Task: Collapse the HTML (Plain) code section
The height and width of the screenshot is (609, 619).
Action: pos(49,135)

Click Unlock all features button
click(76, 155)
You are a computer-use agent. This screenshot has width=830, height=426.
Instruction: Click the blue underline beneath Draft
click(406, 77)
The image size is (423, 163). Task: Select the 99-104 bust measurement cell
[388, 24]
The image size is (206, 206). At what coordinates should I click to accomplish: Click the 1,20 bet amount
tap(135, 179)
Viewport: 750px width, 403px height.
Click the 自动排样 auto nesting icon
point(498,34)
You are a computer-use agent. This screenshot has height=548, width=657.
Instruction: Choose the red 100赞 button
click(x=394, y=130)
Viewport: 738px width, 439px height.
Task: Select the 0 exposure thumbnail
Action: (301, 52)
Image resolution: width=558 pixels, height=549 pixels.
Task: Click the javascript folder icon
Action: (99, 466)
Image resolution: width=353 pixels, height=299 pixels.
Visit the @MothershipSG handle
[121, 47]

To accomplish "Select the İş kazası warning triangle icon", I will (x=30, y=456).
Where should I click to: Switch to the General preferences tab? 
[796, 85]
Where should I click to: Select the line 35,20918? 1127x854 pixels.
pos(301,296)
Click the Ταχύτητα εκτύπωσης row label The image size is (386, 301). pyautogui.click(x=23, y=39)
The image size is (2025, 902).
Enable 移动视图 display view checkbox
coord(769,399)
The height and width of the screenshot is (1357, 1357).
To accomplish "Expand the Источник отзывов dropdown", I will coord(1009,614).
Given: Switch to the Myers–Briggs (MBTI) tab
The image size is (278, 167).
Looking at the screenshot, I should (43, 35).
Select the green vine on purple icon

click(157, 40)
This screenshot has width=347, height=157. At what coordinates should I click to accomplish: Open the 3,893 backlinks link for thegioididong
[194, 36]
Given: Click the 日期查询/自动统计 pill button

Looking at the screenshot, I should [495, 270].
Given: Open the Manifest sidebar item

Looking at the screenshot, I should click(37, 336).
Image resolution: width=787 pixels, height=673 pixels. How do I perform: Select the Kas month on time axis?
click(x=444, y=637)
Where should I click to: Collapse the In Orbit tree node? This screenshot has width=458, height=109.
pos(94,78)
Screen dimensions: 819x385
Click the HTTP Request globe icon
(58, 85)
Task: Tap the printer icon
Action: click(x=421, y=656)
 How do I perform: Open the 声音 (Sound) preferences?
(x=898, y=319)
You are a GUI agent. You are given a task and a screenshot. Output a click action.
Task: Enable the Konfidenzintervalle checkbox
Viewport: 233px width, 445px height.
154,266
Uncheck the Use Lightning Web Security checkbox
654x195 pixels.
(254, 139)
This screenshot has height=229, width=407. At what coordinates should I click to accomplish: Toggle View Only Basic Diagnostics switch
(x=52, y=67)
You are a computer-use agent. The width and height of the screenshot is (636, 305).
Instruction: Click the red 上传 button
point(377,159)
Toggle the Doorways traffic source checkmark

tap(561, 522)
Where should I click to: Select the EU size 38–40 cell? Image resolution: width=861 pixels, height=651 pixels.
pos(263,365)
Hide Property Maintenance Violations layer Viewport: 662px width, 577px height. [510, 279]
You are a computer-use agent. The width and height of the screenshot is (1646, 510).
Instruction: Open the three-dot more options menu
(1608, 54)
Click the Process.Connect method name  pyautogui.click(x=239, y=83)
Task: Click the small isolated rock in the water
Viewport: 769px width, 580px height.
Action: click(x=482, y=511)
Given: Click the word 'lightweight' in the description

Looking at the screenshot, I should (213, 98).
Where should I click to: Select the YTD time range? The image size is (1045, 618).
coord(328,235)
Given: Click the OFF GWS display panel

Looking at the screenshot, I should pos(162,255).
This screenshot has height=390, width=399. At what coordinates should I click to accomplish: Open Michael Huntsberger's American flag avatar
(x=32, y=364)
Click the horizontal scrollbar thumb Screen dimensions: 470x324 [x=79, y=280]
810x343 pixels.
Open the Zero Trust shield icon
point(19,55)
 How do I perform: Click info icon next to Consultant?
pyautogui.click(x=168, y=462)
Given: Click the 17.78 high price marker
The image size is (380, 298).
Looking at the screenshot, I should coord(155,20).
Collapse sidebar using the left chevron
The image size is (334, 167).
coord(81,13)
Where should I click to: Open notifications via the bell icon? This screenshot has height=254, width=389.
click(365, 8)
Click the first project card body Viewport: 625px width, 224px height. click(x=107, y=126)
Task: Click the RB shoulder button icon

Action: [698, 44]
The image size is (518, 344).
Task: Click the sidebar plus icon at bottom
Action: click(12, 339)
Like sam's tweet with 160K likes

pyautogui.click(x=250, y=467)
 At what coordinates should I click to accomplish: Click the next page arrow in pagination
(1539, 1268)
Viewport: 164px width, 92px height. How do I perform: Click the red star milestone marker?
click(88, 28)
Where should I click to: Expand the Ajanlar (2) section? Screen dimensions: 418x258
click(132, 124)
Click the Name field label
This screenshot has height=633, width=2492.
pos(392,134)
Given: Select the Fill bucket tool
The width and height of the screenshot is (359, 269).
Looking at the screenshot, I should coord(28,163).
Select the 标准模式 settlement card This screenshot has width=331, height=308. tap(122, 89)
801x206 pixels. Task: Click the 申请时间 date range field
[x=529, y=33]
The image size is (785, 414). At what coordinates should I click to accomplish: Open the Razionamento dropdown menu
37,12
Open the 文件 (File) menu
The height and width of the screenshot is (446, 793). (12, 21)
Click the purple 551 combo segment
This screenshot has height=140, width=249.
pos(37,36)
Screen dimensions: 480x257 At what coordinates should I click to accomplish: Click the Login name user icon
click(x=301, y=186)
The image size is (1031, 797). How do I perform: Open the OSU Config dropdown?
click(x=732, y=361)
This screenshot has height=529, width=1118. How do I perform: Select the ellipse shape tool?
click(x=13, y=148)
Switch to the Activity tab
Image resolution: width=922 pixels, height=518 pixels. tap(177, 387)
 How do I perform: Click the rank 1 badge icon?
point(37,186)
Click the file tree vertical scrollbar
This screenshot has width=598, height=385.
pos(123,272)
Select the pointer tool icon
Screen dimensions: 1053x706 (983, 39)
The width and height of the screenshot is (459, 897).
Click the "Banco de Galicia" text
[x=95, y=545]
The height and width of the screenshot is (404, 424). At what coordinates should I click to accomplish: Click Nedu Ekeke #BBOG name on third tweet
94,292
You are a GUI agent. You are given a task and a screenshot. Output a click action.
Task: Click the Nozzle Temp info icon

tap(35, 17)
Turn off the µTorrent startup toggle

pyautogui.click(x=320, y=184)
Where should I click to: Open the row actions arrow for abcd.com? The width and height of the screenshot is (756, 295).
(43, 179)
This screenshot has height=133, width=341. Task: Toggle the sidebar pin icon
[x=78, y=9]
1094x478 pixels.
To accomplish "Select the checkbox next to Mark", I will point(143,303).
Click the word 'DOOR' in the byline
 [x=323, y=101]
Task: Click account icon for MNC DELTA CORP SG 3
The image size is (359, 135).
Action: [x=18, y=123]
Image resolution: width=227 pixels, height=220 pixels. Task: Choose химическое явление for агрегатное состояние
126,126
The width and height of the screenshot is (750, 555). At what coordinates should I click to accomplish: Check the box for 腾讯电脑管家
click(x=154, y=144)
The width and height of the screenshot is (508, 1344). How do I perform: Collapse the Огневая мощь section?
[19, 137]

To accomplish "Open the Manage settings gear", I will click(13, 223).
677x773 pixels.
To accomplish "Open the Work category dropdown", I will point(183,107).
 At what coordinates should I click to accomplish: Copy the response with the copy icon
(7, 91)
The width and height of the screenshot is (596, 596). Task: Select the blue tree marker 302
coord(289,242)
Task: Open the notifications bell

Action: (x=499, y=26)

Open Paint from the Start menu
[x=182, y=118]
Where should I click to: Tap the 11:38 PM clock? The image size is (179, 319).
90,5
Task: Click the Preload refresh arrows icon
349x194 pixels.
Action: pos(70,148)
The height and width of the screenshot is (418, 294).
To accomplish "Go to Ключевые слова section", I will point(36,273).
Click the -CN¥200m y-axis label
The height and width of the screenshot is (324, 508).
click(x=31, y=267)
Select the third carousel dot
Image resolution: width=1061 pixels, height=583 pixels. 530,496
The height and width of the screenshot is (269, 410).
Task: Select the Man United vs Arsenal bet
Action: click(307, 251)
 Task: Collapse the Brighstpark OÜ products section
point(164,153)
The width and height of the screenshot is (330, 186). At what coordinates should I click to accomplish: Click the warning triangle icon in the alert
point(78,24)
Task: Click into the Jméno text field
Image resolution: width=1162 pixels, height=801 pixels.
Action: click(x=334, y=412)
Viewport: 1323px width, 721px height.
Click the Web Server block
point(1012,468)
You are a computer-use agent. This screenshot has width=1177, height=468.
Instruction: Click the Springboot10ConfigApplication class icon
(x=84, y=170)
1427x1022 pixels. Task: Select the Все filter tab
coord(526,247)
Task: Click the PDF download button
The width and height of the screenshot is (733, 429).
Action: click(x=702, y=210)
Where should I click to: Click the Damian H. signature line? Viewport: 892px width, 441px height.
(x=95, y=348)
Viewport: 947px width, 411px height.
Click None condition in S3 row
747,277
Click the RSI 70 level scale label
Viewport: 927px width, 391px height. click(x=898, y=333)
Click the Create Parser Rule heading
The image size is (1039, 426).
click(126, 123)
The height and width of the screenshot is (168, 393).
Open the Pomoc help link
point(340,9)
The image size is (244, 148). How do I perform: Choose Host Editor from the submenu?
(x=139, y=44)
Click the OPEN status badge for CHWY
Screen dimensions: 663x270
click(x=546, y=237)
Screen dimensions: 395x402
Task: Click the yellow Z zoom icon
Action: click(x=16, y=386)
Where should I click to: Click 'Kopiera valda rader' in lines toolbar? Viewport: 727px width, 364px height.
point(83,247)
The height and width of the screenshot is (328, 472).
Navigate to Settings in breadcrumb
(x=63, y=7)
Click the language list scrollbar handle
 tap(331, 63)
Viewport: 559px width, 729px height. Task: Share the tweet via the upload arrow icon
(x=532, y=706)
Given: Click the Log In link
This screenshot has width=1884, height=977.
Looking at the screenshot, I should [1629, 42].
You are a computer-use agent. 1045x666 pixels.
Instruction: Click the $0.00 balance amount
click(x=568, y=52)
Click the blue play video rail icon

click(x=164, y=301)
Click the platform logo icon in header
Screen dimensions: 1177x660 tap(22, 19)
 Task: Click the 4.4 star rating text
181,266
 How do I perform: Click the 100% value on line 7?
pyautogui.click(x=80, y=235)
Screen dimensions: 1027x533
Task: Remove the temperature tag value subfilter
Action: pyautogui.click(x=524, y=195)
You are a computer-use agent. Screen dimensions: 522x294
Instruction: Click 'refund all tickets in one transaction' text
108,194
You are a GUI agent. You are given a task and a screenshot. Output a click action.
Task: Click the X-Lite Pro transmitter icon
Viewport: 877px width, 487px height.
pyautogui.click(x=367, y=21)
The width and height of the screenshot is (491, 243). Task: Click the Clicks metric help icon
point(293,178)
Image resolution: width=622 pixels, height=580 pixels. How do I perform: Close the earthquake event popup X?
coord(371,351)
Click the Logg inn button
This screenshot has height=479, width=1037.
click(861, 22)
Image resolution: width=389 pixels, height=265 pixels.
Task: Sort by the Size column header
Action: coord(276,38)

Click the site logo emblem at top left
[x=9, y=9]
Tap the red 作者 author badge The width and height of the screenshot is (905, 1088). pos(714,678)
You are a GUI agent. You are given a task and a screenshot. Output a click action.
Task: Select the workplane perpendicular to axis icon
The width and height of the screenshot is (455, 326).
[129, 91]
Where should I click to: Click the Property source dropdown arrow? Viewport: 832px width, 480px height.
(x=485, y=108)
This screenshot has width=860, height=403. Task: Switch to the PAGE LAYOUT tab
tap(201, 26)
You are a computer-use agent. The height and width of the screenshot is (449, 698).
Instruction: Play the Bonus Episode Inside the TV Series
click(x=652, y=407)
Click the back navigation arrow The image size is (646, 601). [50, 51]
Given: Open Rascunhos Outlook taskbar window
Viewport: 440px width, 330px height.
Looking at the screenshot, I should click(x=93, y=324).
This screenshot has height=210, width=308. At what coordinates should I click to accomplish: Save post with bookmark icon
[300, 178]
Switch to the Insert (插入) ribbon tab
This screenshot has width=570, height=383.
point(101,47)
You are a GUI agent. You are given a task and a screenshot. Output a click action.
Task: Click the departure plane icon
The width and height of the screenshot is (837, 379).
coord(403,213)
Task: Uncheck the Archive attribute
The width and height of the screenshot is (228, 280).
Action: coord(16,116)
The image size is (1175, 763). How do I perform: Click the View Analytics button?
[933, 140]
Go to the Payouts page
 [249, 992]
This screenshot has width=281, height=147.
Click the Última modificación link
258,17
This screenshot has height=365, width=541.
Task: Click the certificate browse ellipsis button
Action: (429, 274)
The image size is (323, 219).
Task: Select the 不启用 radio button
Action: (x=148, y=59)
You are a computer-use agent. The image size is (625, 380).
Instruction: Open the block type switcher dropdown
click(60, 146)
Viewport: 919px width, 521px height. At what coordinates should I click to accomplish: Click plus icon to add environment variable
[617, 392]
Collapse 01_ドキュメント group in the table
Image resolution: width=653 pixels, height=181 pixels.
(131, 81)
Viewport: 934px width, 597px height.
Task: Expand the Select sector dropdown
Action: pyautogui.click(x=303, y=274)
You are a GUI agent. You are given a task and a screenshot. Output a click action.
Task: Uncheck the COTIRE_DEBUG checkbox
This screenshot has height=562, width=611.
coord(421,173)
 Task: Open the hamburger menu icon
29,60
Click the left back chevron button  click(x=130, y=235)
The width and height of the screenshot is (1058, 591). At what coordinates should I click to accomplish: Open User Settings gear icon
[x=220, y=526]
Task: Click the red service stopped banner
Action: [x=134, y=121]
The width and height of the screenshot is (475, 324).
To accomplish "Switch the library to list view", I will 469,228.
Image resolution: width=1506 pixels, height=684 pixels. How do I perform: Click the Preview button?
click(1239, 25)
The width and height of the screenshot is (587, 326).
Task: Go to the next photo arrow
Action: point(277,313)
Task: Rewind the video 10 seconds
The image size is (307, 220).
_ _ _ _ _ _ _
→ Your instructions: Word for word, restate the lines of the listing above starting at the line with "Instruction: Click the $0.00 balance amount" and ending at the line with "Given: Open Rascunhos Outlook taskbar window", and nothing outside them.

→ Answer for the task:
Instruction: Click the $0.00 balance amount
click(x=568, y=52)
Click the blue play video rail icon

click(x=164, y=301)
Click the platform logo icon in header
Screen dimensions: 1177x660 tap(22, 19)
 Task: Click the 4.4 star rating text
181,266
 How do I perform: Click the 100% value on line 7?
pyautogui.click(x=80, y=235)
Screen dimensions: 1027x533
Task: Remove the temperature tag value subfilter
Action: pyautogui.click(x=524, y=195)
You are a computer-use agent. Screen dimensions: 522x294
Instruction: Click 'refund all tickets in one transaction' text
108,194
You are a GUI agent. You are given a task and a screenshot. Output a click action.
Task: Click the X-Lite Pro transmitter icon
Viewport: 877px width, 487px height.
pyautogui.click(x=367, y=21)
The width and height of the screenshot is (491, 243). Task: Click the Clicks metric help icon
point(293,178)
Image resolution: width=622 pixels, height=580 pixels. How do I perform: Close the earthquake event popup X?
coord(371,351)
Click the Logg inn button
This screenshot has height=479, width=1037.
click(861, 22)
Image resolution: width=389 pixels, height=265 pixels.
Task: Sort by the Size column header
Action: coord(276,38)

Click the site logo emblem at top left
[x=9, y=9]
Tap the red 作者 author badge The width and height of the screenshot is (905, 1088). pos(714,678)
You are a GUI agent. You are given a task and a screenshot. Output a click action.
Task: Select the workplane perpendicular to axis icon
The width and height of the screenshot is (455, 326).
[129, 91]
Where should I click to: Click the Property source dropdown arrow? Viewport: 832px width, 480px height.
(x=485, y=108)
This screenshot has width=860, height=403. Task: Switch to the PAGE LAYOUT tab
tap(201, 26)
You are a computer-use agent. The height and width of the screenshot is (449, 698).
Instruction: Play the Bonus Episode Inside the TV Series
click(x=652, y=407)
Click the back navigation arrow The image size is (646, 601). [50, 51]
Given: Open Rascunhos Outlook taskbar window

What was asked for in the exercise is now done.